**Paginafragment**
Ik ben bezig met een training op te zetten over het onderwerp History of Sampling voor SAE. Een vervolg op mijn lezing The Art of Sampling.

Je komt de vreemdste dingen tegen als het gaat om de hypocrisie rondom sampling. Let wel: iedereen samplet/citeert/quoteert, elke artiest, iedereen bouwt voort op het werk van anderen, niemand begint met een geheel neutrale schone lei.

Een paar quotes:

“Damien Hirst’s work has been being ‘ripped off’ by a group of artists who want to make a point about the multimillionaire’s stringent use of copyright law. The artists include Jamie Reed, who designed the Sex Pistols’ sleeve for the single God Save the Queen, former KLF band member Jimmy Cauty and Tracey Emin’s former boyfriend Billy Childish. They have created a series of works containing images of Hirst’s £50 million diamond-encrusted skull, For the Love of God. Their action follows Hirst’s decision to threaten to sue a 16-year-old designer who used an image of the skull in a collage to sell on the internet.”

(bron)

The practice of copying music traces back to the dawn of man and folk music. Almost every culture passed down melodies and musical story-telling devices to their heirs. Often times musical themes and note structures perpetuate the very genre of music. For example, blues music traditionally uses the same three chords. The practice of copying music is documented most notably in classical music, whereby composers commonly created new works upon the musical themes of earlier composers.

(…)

Now that entire orchestras can be replaced by synthesizers, some worry that thousands of musicians may be put out of work. Others fear that music as an artistic endeavor will stagnate as the new crop of musicians becomes ever more dependent on technology.

Most, though, believe new technology is giving musicians unprecedented creative tools. After all, what past composer could invent new instruments at will, make music from any sound, and hear their compositions just seconds after they were written?

(…)

**Gegevensregels**
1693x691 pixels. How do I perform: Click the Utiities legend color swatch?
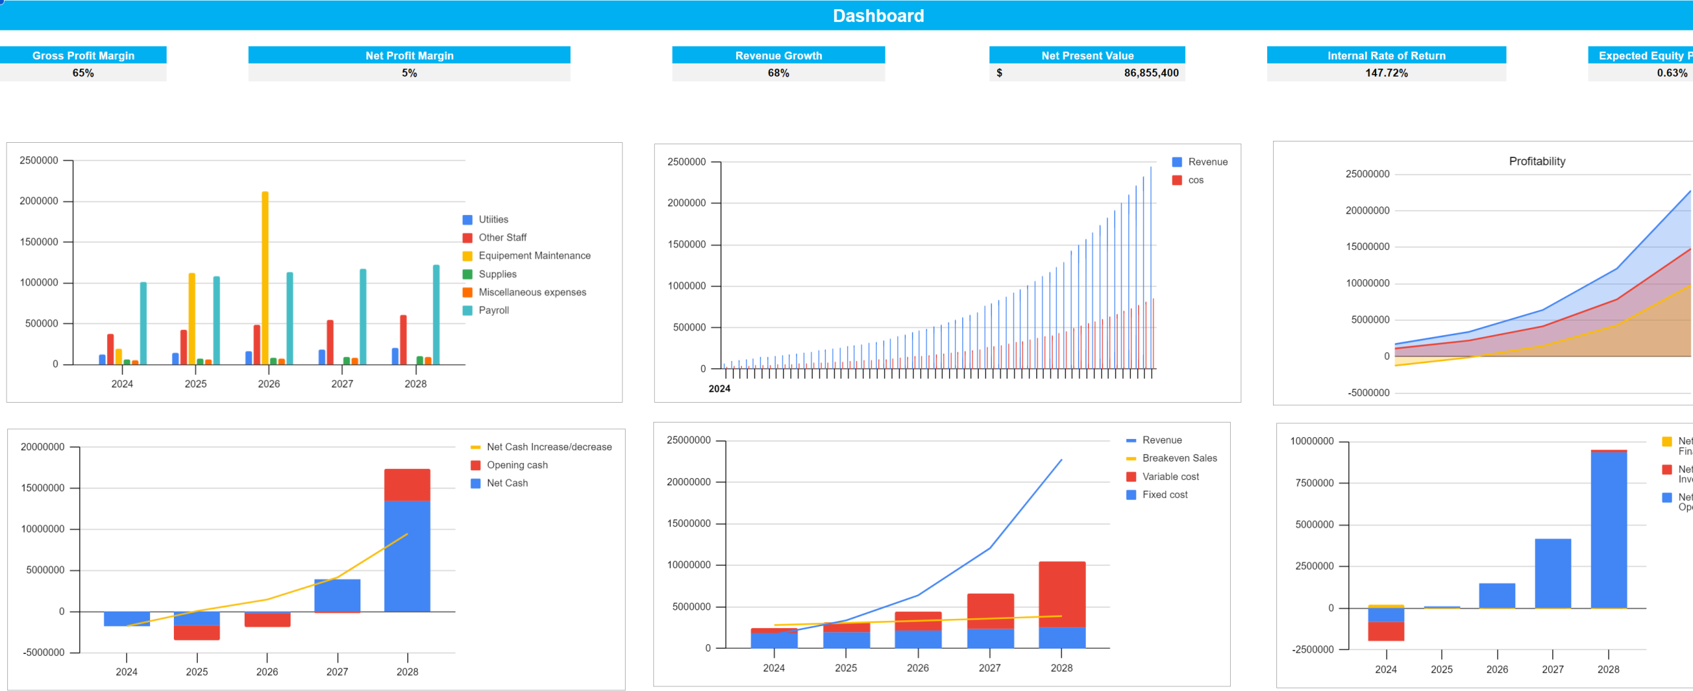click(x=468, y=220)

---

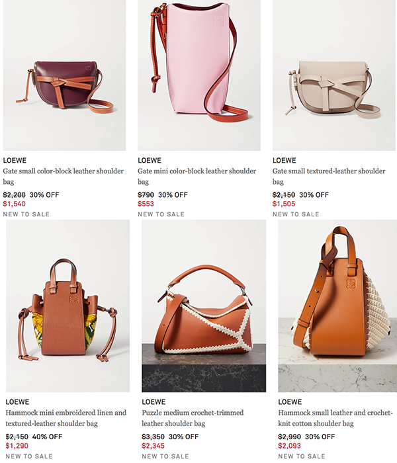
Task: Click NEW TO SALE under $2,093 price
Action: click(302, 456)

**Opdracht 1**
Geef bij elk van de volgende beweringen aan of deze overeenkomt met het paginafragment. Antwoord met ja of nee en citeer letterlijk de woorden uit het paginafragment die de doorslag geven: (a) bluesmuziek gebruikt traditioneel dezelfde drie akkoorden; (b) Hirst dreigde een achttienjarige ontwerper aan te klagen; (c) de lezing The Art of Sampling is een vervolg op de training.
**Opdracht 2**
Vat de alinea uit het paginafragment die begint met “Je komt de vreemdste dingen tegen” samen in een beknopte opsomming. Behoud daarbij de belangrijkste feiten.
De regels zijn hier niet van belang.

**Uitgewerkt antwoord 1**
(a) Ja: “blues music traditionally uses the same three chords”
(b) Nee: “threaten to sue a 16-year-old designer”
(c) Nee: “Een vervolg op mijn lezing The Art of Sampling.”

**Uitgewerkt antwoord 2**
- Rondom sampling bestaat opvallend veel hypocrisie.
- Iedereen, ook elke artiest, samplet, citeert of quoteert.
- Iedereen bouwt voort op het werk van anderen.
- Niemand begint met een geheel neutrale schone lei.